Task objective = Starting at the line that contains "Task: Select the", output each line through the end of the data exactly, and nothing more.

────

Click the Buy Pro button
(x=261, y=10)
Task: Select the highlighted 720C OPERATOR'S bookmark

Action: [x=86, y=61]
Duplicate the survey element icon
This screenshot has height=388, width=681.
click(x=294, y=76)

────

Solution to the exercise =
Task: Select the highlighted 720C OPERATOR'S bookmark

Action: [x=86, y=61]
Duplicate the survey element icon
This screenshot has height=388, width=681.
click(x=294, y=76)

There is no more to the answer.